Canadian Fair Trade Network e l’etichetta che “non racconta tutta la storia”
Un’etichetta che non si limita a riportare la dicitura “100% cotone”, ma che racconta anche la storia degli operai che in Bangladesh, Cambogia e Sierra Leone lavorano duramente in fabbriche dove non sempre i loro diritti vengono rispettati. È la provocatoria iniziativa di Canadian Fair Trade Network con la campagna “L’etichetta non racconta tutta la storia”.
L’obiettivo è di accendere i riflettori sui temi della produzione e fabbricazione dei tessuti sensibilizzando i consumatori sulla provenienza non solo limitandosi a indicare nell’etichetta qual è la sua composizione del capo stesso, ma anche aggiungendo tutta la storia di chi quel capo lo ha realizzato.
C’è la maglia “Made in Sierra Leone by Tejan”, operaio che si è ammalato, lavorando per anni senza nessun tipo di protezione, e la diagnosi è stata di avvelenamento da pesticidi. C’è il capo “Made in Cambodia da Behnly”, giovane operaio di nove anni che si sveglia ogni giorno alle 5 del mattino per raggiungere la fabbrica dove lavora tutto il giorno in uno stanzone caldissimo e senza aria condizionata, immerso nella polvere, per guadagnare meno di un dollaro al giorno.
L’industria dell’abbigliamento rappresenta la più redditizia voce nell’esportazione della Cambogia, ma i lavoratori del settore lavorano per lo più sei giorni a settimana per arrivare a guadagnare circa 100 dollari al mese (dati Clean Clothes Campaign).
Non va meglio in Bangladesh dove, secondo i dati Oxfam, un salario minimo è di 68 dollari al mese.

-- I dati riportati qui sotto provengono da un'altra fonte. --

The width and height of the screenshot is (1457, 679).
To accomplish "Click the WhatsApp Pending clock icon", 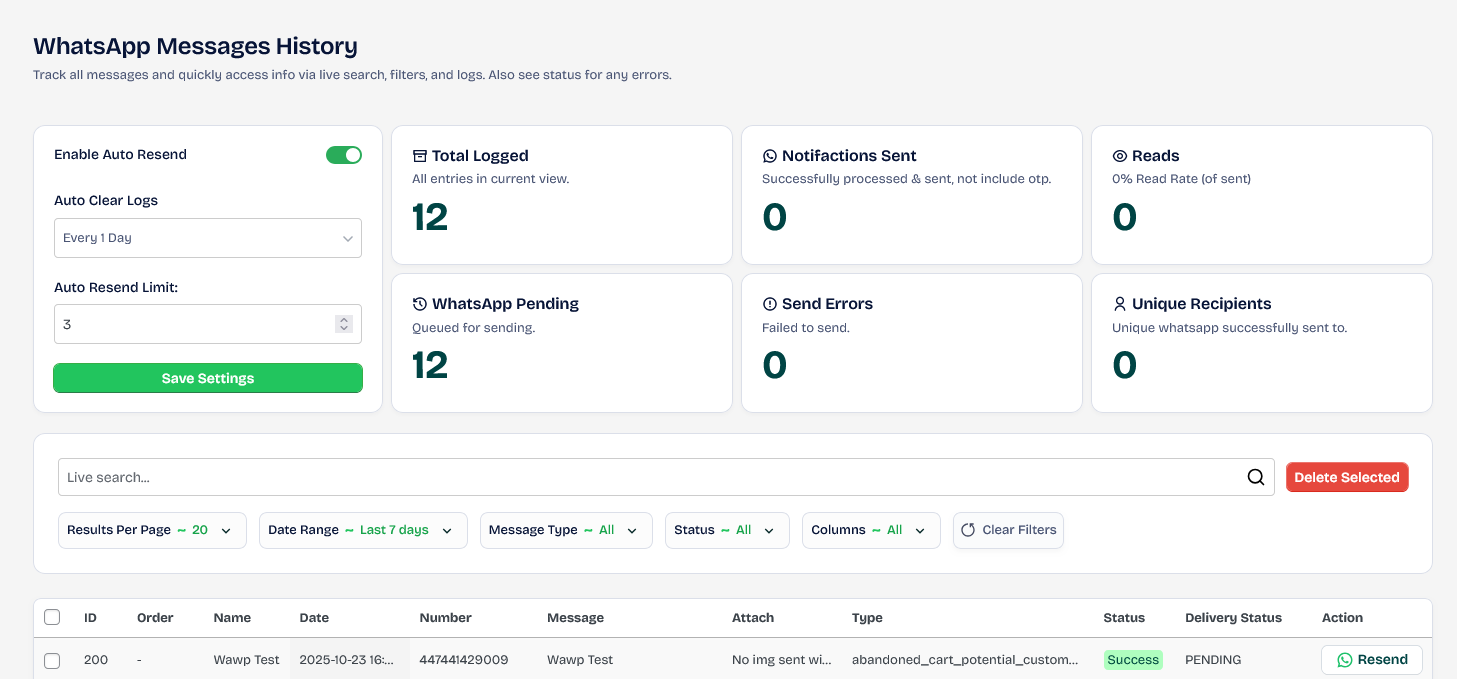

Qui, il tema delle condizioni dei lavoratori nelle fabbriche di abbigliamento è venuto alla ribalta in seguito al crollo dell’edificio Rana Plaza a Dhaka, il 24 aprile del 2013, una tragedia che ha provocato la morte di 1.129 persone.
Per questo ogni etichetta, realizzata per la campagna di sensibilizzazione, oltre alla storia dei lavoratori comprende anche questo messaggio: “È tempo di cambiare. Un acquisto equo e solidale assicura che i lavoratori siano stati compensati in modo equo e non esposti a condizioni di lavoro non sicure”.